A staff member recently asked me when VTLS, the Library’s first Integrated Library System with an online catalog for the public, was installed. While searching for that answer, I came across an interesting tidbit in the 1985-1986 Virginia State Library Annual Report. A paragraph in the Circulation Section report noted that “the section was confronted with the problem of obsolete equipment during the year.” The State Library used a pneumatic tube system to deliver call slips for materials to the stacks and the system and the tubes were wearing out.
If you’re not sure what a pneumatic tube is, just think about the drive-thru at a bank. You put your paperwork in the tube, push the button, and the tube zips off. A few minutes later, your money or deposit receipt, etc., comes zipping back in the tube.

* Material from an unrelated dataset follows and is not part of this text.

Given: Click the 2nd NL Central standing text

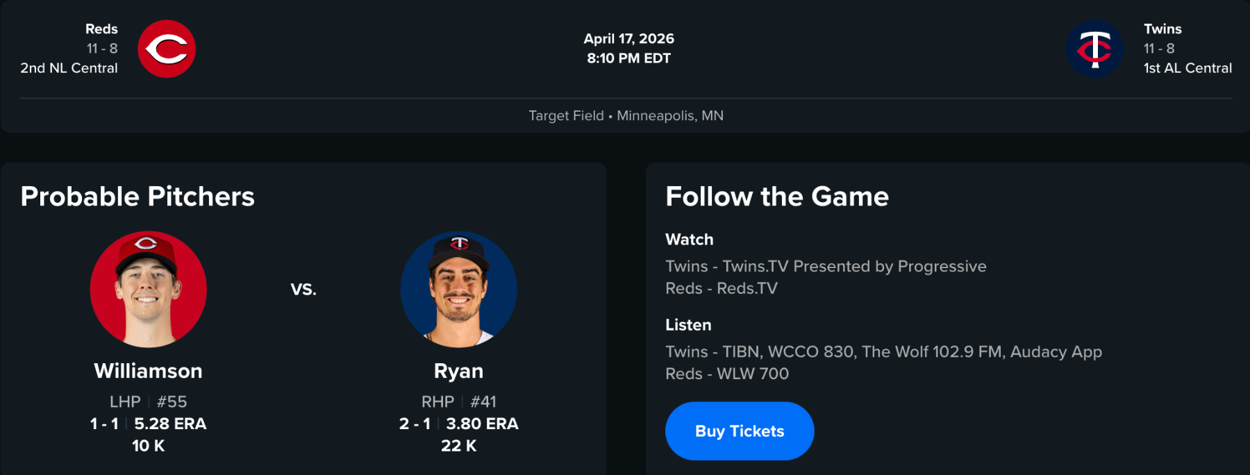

In 1985, the State Library was a few blocks east of our current building, affectionately known by staff as “the old building” or “the WPA building.” I asked around to see what people who worked there thought of the tubes. Tina Miller, Access Services Manager, worked in the Circulation Department and said that the system worked well. Arnette Williams, Stacks Lead Technician, said it was kind of fun. “They would shoot the tube up, we’d get the request, and shoot the tube back down.”
The tube system didn’t make it to the new building, where requests were sent to the stacks using the VTLS online catalog. I remember staff talking about the tubes when I began working here in 1998. Spoiler alert – you might just see the real thing in the Exhibition Two Hundred Years, Two Hundred Stories, opening on January 24th in celebration of the Library of Virginia’s 200th anniversary.